■ **Entries on where items appear**:
_____
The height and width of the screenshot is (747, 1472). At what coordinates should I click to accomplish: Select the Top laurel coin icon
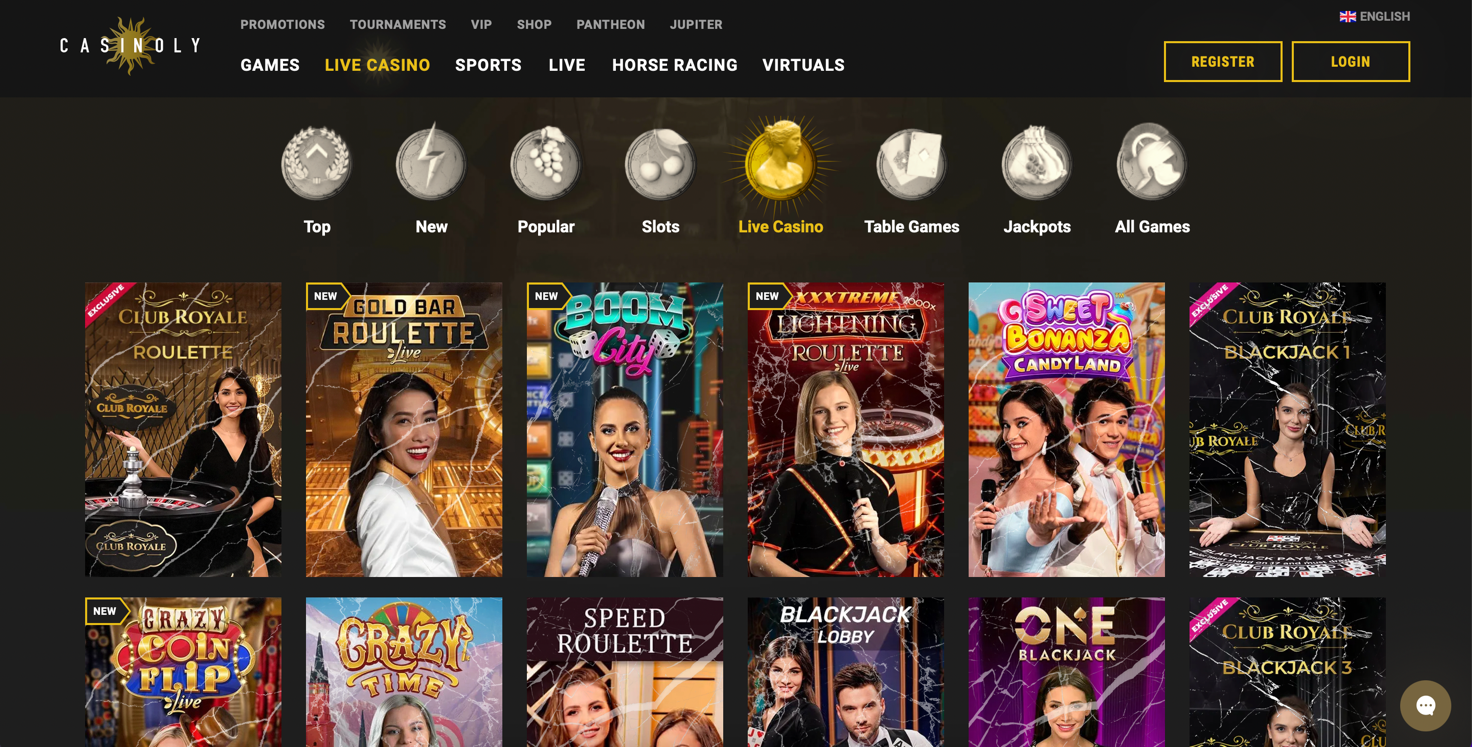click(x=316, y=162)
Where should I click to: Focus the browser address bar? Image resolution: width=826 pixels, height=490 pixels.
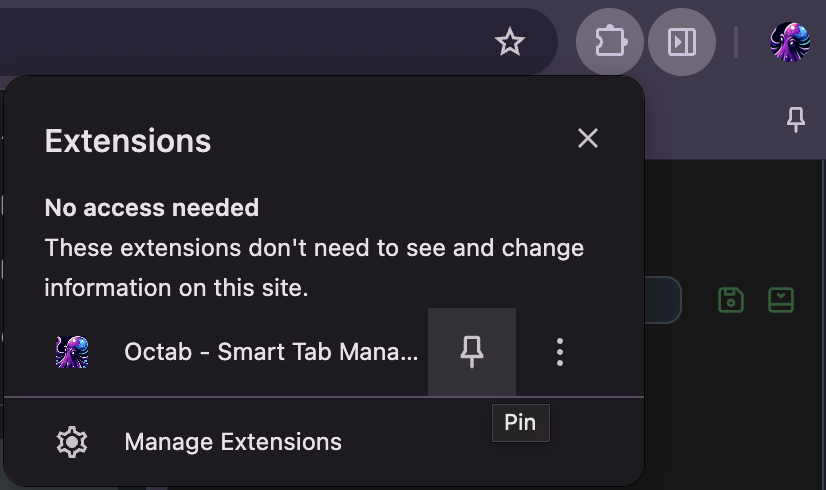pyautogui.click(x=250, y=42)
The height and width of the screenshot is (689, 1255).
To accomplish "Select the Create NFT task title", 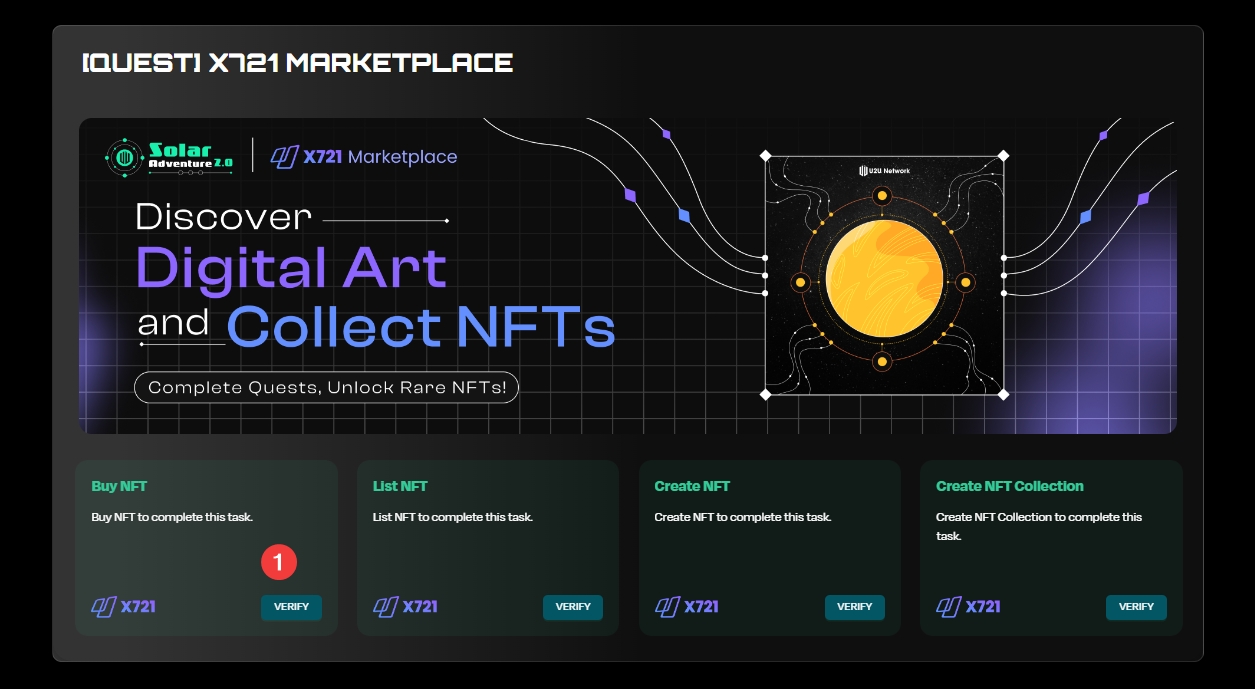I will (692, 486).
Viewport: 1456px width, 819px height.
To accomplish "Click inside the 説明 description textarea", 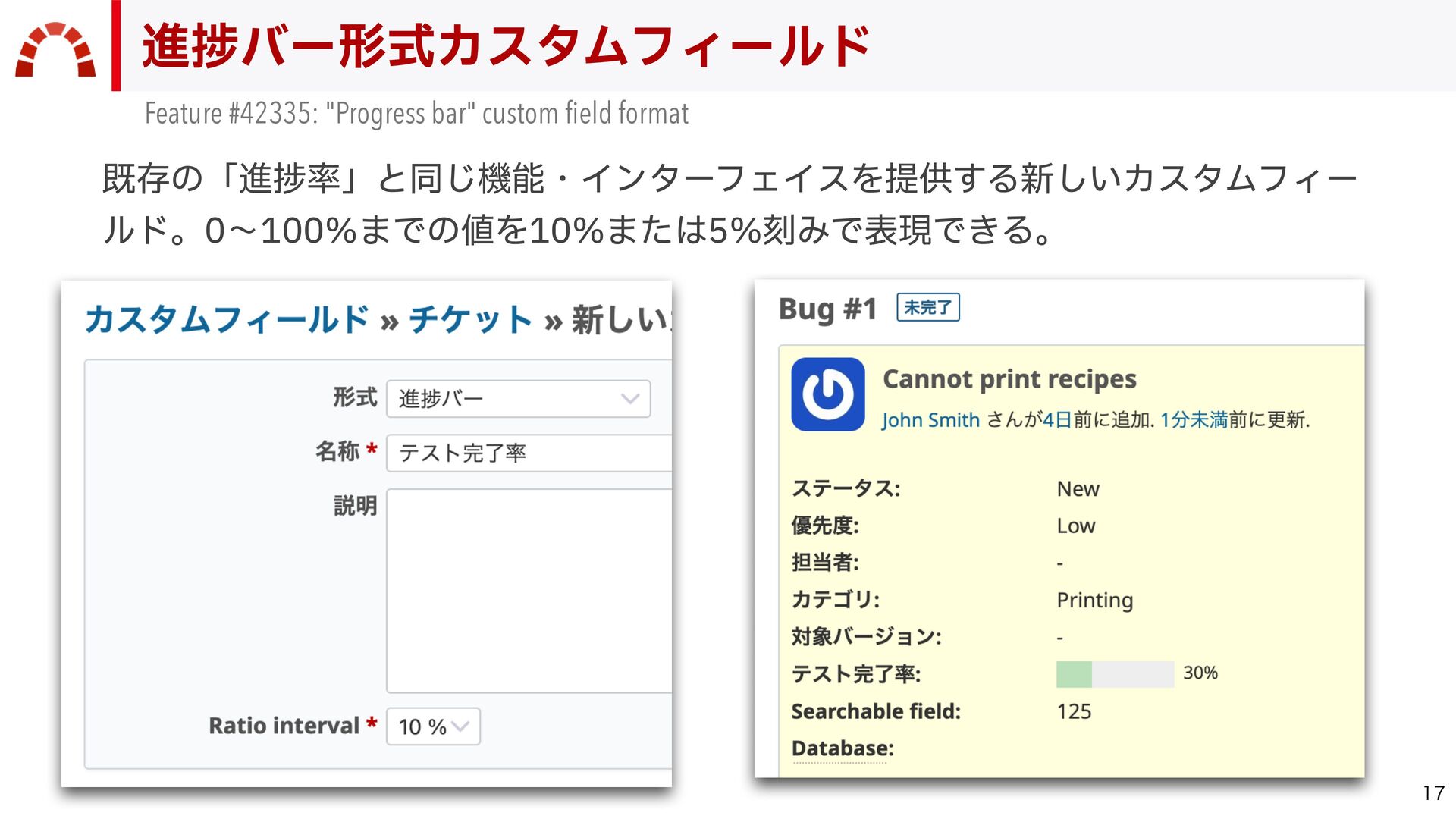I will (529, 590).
_____
■ **Given request**: Please find each line in the records that contains the word "width" and copy it out in full. Case counts.

■ **Solution to the problem**:
The height and width of the screenshot is (747, 1472). At what coordinates should I click to accomplish: Select the Top laurel coin icon
Where should I click to: Focus the browser address bar? Image resolution: width=826 pixels, height=490 pixels.
The height and width of the screenshot is (689, 1255).
Viewport: 1456px width, 819px height.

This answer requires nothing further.